Sono passate solo poche settimane dall’incendio scoppiato all’interno dell’Ilva, e si ha la sgradevole sensazione che per il disastro vero e proprio, quello irreparabile e definitivo, sia solo questione di tempo. E’ come se questi allarmi rientrati fossero delle piccole scosse di terremoto che preannunciano l’arrivo del “big one”. Eppure, invece di correre ai ripari, si va verso l’aumento vertiginoso delle attività di raffinazione e del traffico di petroliere. E nessuno sembra cogliere la drammatica concomitanza fra l’incidente dell’altro giorno e la procedura di assegnazione delle aree di Mar Grande per la mitilicultura sfrattata da un Mar Piccolo già dichiarato impraticabile. La Natura è stata abbastanza generosa con Taranto, regalandole – caso forse unico nel mondo – due mari. Uno è già compromesso, vogliamo giocarci anche l’altro?
La buona notizia, a sforzarsi di trovarne una, è che il disastro per questa volta sembra scongiurato, grazie anche al pronto ed efficace intervento di Ecotaras, un’azienda della cui esistenza in pochi fino all’altro giorno erano al corrente. Restare nell’anonimato fino al momento dell’emergenza è del resto il destino di chiunque in Italia si occupi di rischio ambientale.
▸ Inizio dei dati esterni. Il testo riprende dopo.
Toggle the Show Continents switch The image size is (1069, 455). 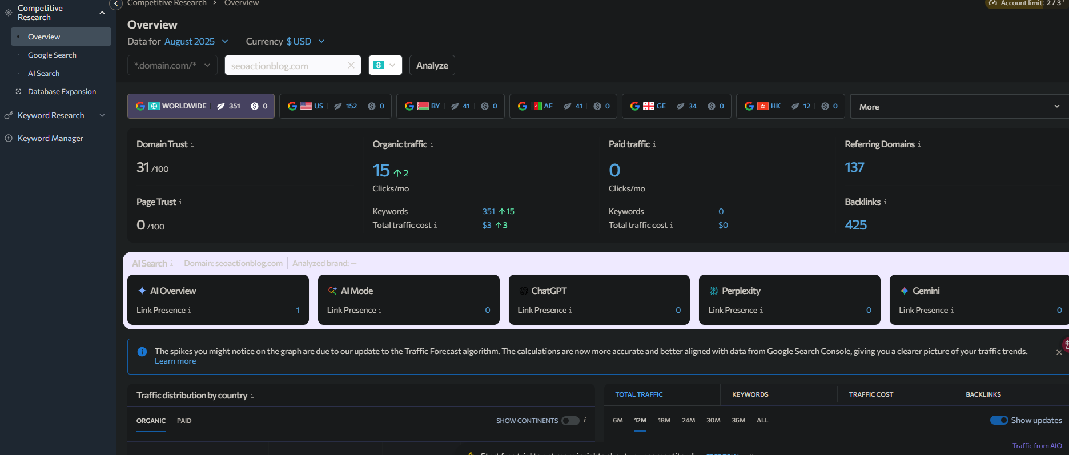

Curiosamente, è proprio Ecotaras a offrire lo spunto per abbinare, come abbiamo fatto in modo un po’ provocatorio in questo articolo, il tema calcistico e quello ambientale. Il punto d’incontro è Cosimo “Mimmo” Battista, il responsabile qualità dell’azienda, la cui voce è stata la prima a informare il popolo del web sui dettagli dell’incidente. Fuori dal lavoro, Mimmo è un tifoso del Taranto, un curvaiolo, ed è stato fra i soci fondatori della recente Fondazione Taras 706 a.c.. In fondo tutti noi siamo più cose insieme, e fra le “due vite” di Mimmo, quella di tifoso del Taranto e di difensore del suo mare non c’è poi tanta differenza.
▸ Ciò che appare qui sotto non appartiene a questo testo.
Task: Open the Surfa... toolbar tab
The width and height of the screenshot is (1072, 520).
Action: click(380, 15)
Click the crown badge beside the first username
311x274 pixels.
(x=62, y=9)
Sempre l’altro ieri, giornata infausta, si diffondeva la notizia della prematura scomparsa di Salvatore De Rosa, uno che chiunque abbia toccato anche di striscio le lotte tarantine per i diritti e per l’ambiente, conosceva e stimava. Salvatore era una persona di pacatezza e acume rari. Queste stesse doti si ritrovano in un suo scritto, “La città e il mare”, di cui vorrei condividere il finale. Parla di alberi e di mare pulito.
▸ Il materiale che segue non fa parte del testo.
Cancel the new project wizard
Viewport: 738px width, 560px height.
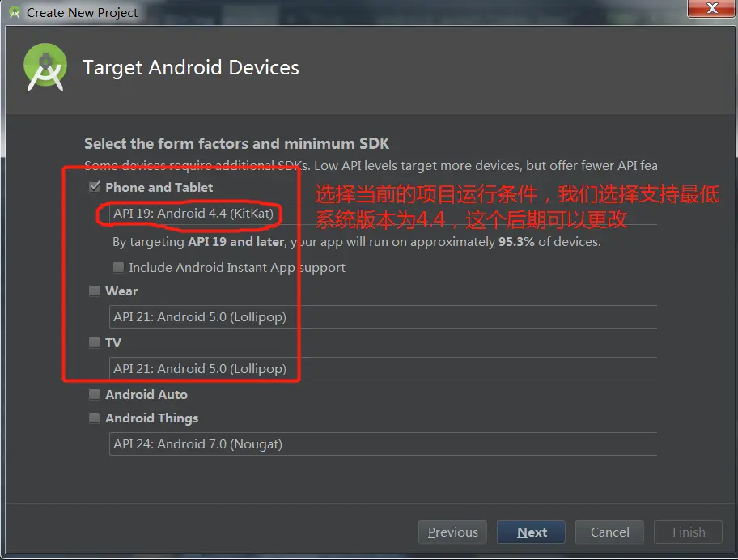[x=609, y=532]
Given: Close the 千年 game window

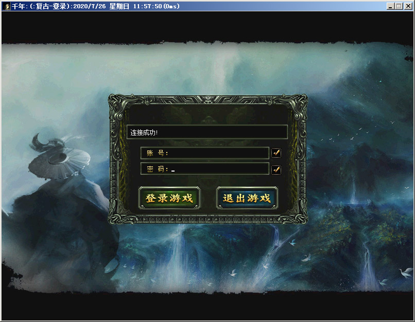Looking at the screenshot, I should (408, 6).
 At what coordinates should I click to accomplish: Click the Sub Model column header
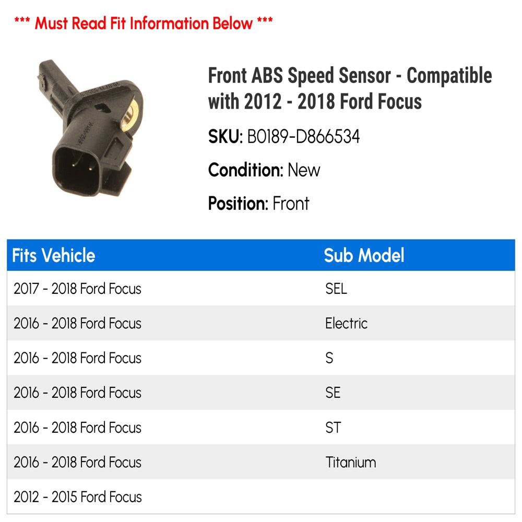364,256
Non saprei immaginare un lusso più grande di avere una casa con affaccio su un albero o sul mare pulito. E amo gli alberi della città. Alcuni me li ricordo più bassi, li ho visti crescere; tutti hanno visto crescere me. In particolare amo quelli che ci sarebbero stati anche se non fosse sorta la città, cioè i pini. Osservo con piacere i lecci, che ho in due file nella più vicina delle strade che tagliano quella di casa. Ma, dietro di quelli, al di là delle palazzine, mi sono accorto che si ergono alberi ancora più alti, a foglie più chiare. Il maggiore ha il sommo dei rami che si apre come le dita di una mano, e con quelli mi saluta al mattino, quando entro in auto per andare al lavoro. Io so che dietro il movimento lento di quei rami c’è, in linea d’aria, quello delle onde marine; che dentro il mare, dentro la città e dentro la gente ci sono ancora misteri. E allora, oltre che il saluto, mi rimane dentro per un po’ come un’imprecisa promessa.